### Data under study
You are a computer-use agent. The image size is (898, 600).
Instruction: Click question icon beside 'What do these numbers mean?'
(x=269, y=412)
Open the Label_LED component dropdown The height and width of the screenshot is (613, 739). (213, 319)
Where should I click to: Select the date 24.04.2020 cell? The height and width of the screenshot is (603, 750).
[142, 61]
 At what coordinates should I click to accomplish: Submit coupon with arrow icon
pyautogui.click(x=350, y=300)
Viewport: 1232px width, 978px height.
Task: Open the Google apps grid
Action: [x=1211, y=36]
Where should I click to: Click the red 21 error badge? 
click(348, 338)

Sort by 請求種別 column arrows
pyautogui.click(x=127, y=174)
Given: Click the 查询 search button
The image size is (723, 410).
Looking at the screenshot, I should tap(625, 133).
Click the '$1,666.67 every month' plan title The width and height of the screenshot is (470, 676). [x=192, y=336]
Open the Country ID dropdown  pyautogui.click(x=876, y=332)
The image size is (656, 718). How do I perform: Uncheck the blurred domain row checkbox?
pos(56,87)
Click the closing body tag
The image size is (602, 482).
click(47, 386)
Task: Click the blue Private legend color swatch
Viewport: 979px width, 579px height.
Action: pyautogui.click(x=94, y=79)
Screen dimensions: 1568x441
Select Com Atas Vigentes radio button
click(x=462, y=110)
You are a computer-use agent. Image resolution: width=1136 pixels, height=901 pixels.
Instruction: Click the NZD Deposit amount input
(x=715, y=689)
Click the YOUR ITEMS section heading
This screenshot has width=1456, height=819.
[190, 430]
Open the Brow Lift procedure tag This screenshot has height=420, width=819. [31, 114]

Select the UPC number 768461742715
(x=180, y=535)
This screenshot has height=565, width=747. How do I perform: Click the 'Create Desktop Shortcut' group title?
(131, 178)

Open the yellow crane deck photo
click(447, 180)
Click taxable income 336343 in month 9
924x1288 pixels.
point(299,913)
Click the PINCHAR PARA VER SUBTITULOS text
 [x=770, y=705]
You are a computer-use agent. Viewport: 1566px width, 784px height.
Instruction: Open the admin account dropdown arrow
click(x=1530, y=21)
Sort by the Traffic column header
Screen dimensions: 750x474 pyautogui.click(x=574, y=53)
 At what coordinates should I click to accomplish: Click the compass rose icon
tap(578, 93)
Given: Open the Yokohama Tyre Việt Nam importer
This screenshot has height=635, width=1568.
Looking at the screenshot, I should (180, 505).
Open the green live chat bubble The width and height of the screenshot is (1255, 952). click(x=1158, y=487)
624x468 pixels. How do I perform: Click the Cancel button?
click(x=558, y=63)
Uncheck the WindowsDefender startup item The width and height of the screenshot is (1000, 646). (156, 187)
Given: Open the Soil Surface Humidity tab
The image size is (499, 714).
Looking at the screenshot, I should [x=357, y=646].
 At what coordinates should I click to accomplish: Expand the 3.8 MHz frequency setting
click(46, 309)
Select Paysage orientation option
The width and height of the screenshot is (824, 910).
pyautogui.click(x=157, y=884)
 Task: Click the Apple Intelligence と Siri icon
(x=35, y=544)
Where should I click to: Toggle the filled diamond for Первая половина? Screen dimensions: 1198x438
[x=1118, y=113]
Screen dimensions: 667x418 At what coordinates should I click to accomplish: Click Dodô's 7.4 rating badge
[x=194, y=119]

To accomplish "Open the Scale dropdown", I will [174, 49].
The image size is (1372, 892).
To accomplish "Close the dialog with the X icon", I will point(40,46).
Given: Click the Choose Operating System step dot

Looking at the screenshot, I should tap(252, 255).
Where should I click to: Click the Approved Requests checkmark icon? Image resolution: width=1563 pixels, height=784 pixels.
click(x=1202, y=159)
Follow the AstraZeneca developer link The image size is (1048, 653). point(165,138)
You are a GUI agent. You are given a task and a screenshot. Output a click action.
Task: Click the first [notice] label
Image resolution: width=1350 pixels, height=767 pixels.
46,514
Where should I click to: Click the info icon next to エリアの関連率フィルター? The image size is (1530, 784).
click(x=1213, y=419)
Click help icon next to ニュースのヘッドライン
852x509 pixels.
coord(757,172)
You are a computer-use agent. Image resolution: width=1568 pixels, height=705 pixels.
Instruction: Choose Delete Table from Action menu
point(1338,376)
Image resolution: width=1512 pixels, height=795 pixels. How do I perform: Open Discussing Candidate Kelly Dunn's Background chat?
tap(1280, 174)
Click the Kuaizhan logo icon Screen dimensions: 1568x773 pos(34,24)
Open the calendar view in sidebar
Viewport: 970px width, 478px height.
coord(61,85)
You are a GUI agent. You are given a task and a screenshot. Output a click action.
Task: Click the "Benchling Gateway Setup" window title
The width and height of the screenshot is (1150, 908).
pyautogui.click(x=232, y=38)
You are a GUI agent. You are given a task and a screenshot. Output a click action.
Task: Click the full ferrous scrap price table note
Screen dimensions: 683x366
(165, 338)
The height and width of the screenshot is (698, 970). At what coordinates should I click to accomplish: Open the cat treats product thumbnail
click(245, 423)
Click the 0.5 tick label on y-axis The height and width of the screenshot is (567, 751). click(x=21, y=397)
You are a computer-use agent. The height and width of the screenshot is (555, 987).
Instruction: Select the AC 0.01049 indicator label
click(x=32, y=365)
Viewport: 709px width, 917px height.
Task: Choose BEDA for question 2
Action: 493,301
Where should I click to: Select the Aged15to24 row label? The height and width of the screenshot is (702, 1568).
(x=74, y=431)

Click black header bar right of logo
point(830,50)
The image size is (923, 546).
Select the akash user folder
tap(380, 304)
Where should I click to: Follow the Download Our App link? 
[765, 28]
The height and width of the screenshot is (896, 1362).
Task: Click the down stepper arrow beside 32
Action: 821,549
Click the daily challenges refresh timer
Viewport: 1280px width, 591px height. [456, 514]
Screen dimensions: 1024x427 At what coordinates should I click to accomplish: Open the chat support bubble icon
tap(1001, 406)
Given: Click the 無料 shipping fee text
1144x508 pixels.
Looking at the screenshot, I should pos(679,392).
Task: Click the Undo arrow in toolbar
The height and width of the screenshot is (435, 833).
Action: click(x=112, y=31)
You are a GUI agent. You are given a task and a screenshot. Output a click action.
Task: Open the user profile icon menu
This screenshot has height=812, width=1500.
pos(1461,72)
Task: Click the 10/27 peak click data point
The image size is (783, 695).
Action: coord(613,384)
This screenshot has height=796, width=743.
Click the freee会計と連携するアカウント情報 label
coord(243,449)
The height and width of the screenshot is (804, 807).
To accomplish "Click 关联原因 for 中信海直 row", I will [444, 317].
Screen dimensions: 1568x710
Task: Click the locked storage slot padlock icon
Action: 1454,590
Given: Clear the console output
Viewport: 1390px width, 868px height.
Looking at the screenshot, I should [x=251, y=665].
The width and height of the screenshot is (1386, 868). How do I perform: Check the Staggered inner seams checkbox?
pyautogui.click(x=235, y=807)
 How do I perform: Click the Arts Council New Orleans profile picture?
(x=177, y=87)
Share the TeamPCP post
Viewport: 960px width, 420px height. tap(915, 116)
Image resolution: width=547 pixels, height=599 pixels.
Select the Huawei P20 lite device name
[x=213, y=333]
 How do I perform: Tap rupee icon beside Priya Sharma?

### Problem
Your task is to repeat every entry above exactly.

### Answer to this task
You are a computer-use agent. The image size is (898, 600).
Instruction: Click question icon beside 'What do these numbers mean?'
(x=269, y=412)
Open the Label_LED component dropdown The height and width of the screenshot is (613, 739). (213, 319)
Where should I click to: Select the date 24.04.2020 cell? The height and width of the screenshot is (603, 750).
[142, 61]
 At what coordinates should I click to accomplish: Submit coupon with arrow icon
pyautogui.click(x=350, y=300)
Viewport: 1232px width, 978px height.
Task: Open the Google apps grid
Action: [x=1211, y=36]
Where should I click to: Click the red 21 error badge? 
click(348, 338)

Sort by 請求種別 column arrows
pyautogui.click(x=127, y=174)
Given: Click the 查询 search button
The image size is (723, 410).
Looking at the screenshot, I should tap(625, 133).
Click the '$1,666.67 every month' plan title The width and height of the screenshot is (470, 676). [x=192, y=336]
Open the Country ID dropdown  pyautogui.click(x=876, y=332)
The image size is (656, 718). How do I perform: Uncheck the blurred domain row checkbox?
pos(56,87)
Click the closing body tag
The image size is (602, 482).
click(47, 386)
Task: Click the blue Private legend color swatch
Viewport: 979px width, 579px height.
Action: pyautogui.click(x=94, y=79)
Screen dimensions: 1568x441
Select Com Atas Vigentes radio button
click(x=462, y=110)
You are a computer-use agent. Image resolution: width=1136 pixels, height=901 pixels.
Instruction: Click the NZD Deposit amount input
(x=715, y=689)
Click the YOUR ITEMS section heading
This screenshot has width=1456, height=819.
[190, 430]
Open the Brow Lift procedure tag This screenshot has height=420, width=819. [31, 114]

Select the UPC number 768461742715
(x=180, y=535)
This screenshot has height=565, width=747. How do I perform: Click the 'Create Desktop Shortcut' group title?
(131, 178)

Open the yellow crane deck photo
click(447, 180)
Click taxable income 336343 in month 9
924x1288 pixels.
point(299,913)
Click the PINCHAR PARA VER SUBTITULOS text
 [x=770, y=705]
You are a computer-use agent. Viewport: 1566px width, 784px height.
Instruction: Open the admin account dropdown arrow
click(x=1530, y=21)
Sort by the Traffic column header
Screen dimensions: 750x474 pyautogui.click(x=574, y=53)
 At what coordinates should I click to accomplish: Click the compass rose icon
tap(578, 93)
Given: Open the Yokohama Tyre Việt Nam importer
This screenshot has height=635, width=1568.
Looking at the screenshot, I should (180, 505).
Open the green live chat bubble The width and height of the screenshot is (1255, 952). click(x=1158, y=487)
624x468 pixels. How do I perform: Click the Cancel button?
click(x=558, y=63)
Uncheck the WindowsDefender startup item The width and height of the screenshot is (1000, 646). (156, 187)
Given: Open the Soil Surface Humidity tab
The image size is (499, 714).
Looking at the screenshot, I should [x=357, y=646].
 At what coordinates should I click to accomplish: Expand the 3.8 MHz frequency setting
click(46, 309)
Select Paysage orientation option
The width and height of the screenshot is (824, 910).
pyautogui.click(x=157, y=884)
 Task: Click the Apple Intelligence と Siri icon
(x=35, y=544)
Where should I click to: Toggle the filled diamond for Первая половина? Screen dimensions: 1198x438
[x=1118, y=113]
Screen dimensions: 667x418 At what coordinates should I click to accomplish: Click Dodô's 7.4 rating badge
[x=194, y=119]

To accomplish "Open the Scale dropdown", I will [174, 49].
The image size is (1372, 892).
To accomplish "Close the dialog with the X icon", I will point(40,46).
Given: Click the Choose Operating System step dot

Looking at the screenshot, I should tap(252, 255).
Where should I click to: Click the Approved Requests checkmark icon? Image resolution: width=1563 pixels, height=784 pixels.
click(x=1202, y=159)
Follow the AstraZeneca developer link The image size is (1048, 653). point(165,138)
You are a GUI agent. You are given a task and a screenshot. Output a click action.
Task: Click the first [notice] label
Image resolution: width=1350 pixels, height=767 pixels.
46,514
Where should I click to: Click the info icon next to エリアの関連率フィルター? The image size is (1530, 784).
click(x=1213, y=419)
Click help icon next to ニュースのヘッドライン
852x509 pixels.
coord(757,172)
You are a computer-use agent. Image resolution: width=1568 pixels, height=705 pixels.
Instruction: Choose Delete Table from Action menu
point(1338,376)
Image resolution: width=1512 pixels, height=795 pixels. How do I perform: Open Discussing Candidate Kelly Dunn's Background chat?
tap(1280, 174)
Click the Kuaizhan logo icon Screen dimensions: 1568x773 pos(34,24)
Open the calendar view in sidebar
Viewport: 970px width, 478px height.
coord(61,85)
You are a GUI agent. You are given a task and a screenshot. Output a click action.
Task: Click the "Benchling Gateway Setup" window title
The width and height of the screenshot is (1150, 908).
pyautogui.click(x=232, y=38)
You are a GUI agent. You are given a task and a screenshot. Output a click action.
Task: Click the full ferrous scrap price table note
Screen dimensions: 683x366
(165, 338)
The height and width of the screenshot is (698, 970). At what coordinates should I click to accomplish: Open the cat treats product thumbnail
click(245, 423)
Click the 0.5 tick label on y-axis The height and width of the screenshot is (567, 751). click(x=21, y=397)
You are a computer-use agent. The height and width of the screenshot is (555, 987).
Instruction: Select the AC 0.01049 indicator label
click(x=32, y=365)
Viewport: 709px width, 917px height.
Task: Choose BEDA for question 2
Action: 493,301
Where should I click to: Select the Aged15to24 row label? The height and width of the screenshot is (702, 1568).
(x=74, y=431)

Click black header bar right of logo
point(830,50)
The image size is (923, 546).
Select the akash user folder
tap(380, 304)
Where should I click to: Follow the Download Our App link? 
[765, 28]
The height and width of the screenshot is (896, 1362).
Task: Click the down stepper arrow beside 32
Action: 821,549
Click the daily challenges refresh timer
Viewport: 1280px width, 591px height. [456, 514]
Screen dimensions: 1024x427 At what coordinates should I click to accomplish: Open the chat support bubble icon
tap(1001, 406)
Given: Click the 無料 shipping fee text
1144x508 pixels.
Looking at the screenshot, I should pos(679,392).
Task: Click the Undo arrow in toolbar
The height and width of the screenshot is (435, 833).
Action: click(x=112, y=31)
You are a GUI agent. You are given a task and a screenshot. Output a click action.
Task: Open the user profile icon menu
This screenshot has height=812, width=1500.
pos(1461,72)
Task: Click the 10/27 peak click data point
The image size is (783, 695).
Action: coord(613,384)
This screenshot has height=796, width=743.
Click the freee会計と連携するアカウント情報 label
coord(243,449)
The height and width of the screenshot is (804, 807).
To accomplish "Click 关联原因 for 中信海直 row", I will [444, 317].
Screen dimensions: 1568x710
Task: Click the locked storage slot padlock icon
Action: 1454,590
Given: Clear the console output
Viewport: 1390px width, 868px height.
Looking at the screenshot, I should [x=251, y=665].
The width and height of the screenshot is (1386, 868). How do I perform: Check the Staggered inner seams checkbox?
pyautogui.click(x=235, y=807)
 How do I perform: Click the Arts Council New Orleans profile picture?
(x=177, y=87)
Share the TeamPCP post
Viewport: 960px width, 420px height. tap(915, 116)
Image resolution: width=547 pixels, height=599 pixels.
Select the Huawei P20 lite device name
[x=213, y=333]
 How do I perform: Tap rupee icon beside Priya Sharma?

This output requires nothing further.